And there must be something after all in bishopry, or at least in godding, for as I were running down that twitchel behind Eelsisters’ convent it comes to me, in a kind of slow flash, if you know what I mean—the kind of very clear thinking a person is capable of in a very tight spot, a more or less ultimate spot. Between one step and the next I seen again Muddy Annie brooding and looking shady
as we walk through her town house that I’m about to organise the buying of, our footsteps echoing in the big empty rooms.

You could always go through a second time, she says, and fetch more money. Now that it have been punchered, the . . . the rind of it, like. I could not exactly advise it, but there is nothing in your way, only my qualms
.

So there I stopped, right in that twitchel. Canard turned in at the top and shouted triumph. And I stamped my foot and I said, ‘Let me through, let me through!’

‘You hoping for the nuns to save you?’ says Canard, running down at me.

Nothing gave underfoot, stamp as I may. ‘Through! Lemme through!’ I danced like a kitten on top of a stove.

The bugger was laughing, stopped in the lane right before me and laughing, close enough to grab me but now taking his time, enjoying the sight of the little stamping stumpet.

Then he laughed no more, but stepped back in a fright. I glanced behind me—what was he falling back from? Nothing there. And then I heard it, like the flap of a bird-wing above me, and there it was, the wheeling star, the fold between the worlds.
Sproing!
I was up there, dived up into it like an arrow with my joined hands, like a prayer darting up to the heavens: Thank you, bishopry and nunnery and goddery! Off I go. And the wheel-thing sucked me up into the water.

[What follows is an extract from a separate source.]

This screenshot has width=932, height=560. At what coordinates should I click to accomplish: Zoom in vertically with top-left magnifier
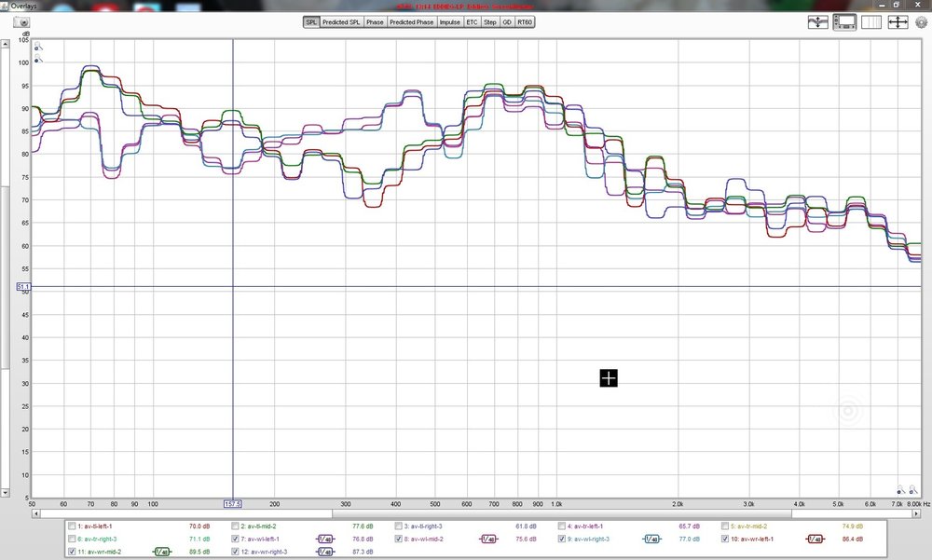coord(38,46)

Well, it was just as nasty as last time, the sensations, like being swallered by a very thin and muscular snake. I forced up through the water—not half as deep this time, thank the Pieman in the Sky—and tried to pull my beard after me, but it was all snagged and snaffled in the bottom. I could stand straight, and well out of the water from my tailbone up, but I could not get free of the mud. And there—I just got the one horrible glimpse before the muddy water slopped back over—was my beautiful beard, grasped in Canard’s fingers, which had forced through the star-fold, coming after me.

The snake’s belly did not want to let him through, though. I pulled and pulled, thinking my entire manhood would be torn out of my chin by the roots, but all that must have happened were, the
hairs must have slipped some through his fingers, for he did not come through follering.

I kept to pulling, wishing, oh, for a stone to whack at Canard’s fingers and make him relinquish me, whereupon I was sure he would slip back away. I cried out for someone to rescue me—I should not care how much they lectured me the while—but no one came to my calls. So on I fought—’twere like dragging an oxcart by my beard, I tell you, so-o-o slow and hard. The water, bit by bit, grew shallower—ah, but I turned and what did I see but the bobbles of Canard’s knuckles coming up the surface? Gawd, I were pulling him through, though I did not want him here—perhaps I could just get him partway, stand on his head, and drown him?

I were too panicked to consider if this would help my cause or harm it, if I would manage to get back
myself
, were he jammed dead in the hole between worlds. I were too busy eyeing that clump o’ daisies there, near the bank. If I reached those and held them, I’d have coin to quiet him—quiet them all. So, all made of leaden pain, I clawed my way up the shallows.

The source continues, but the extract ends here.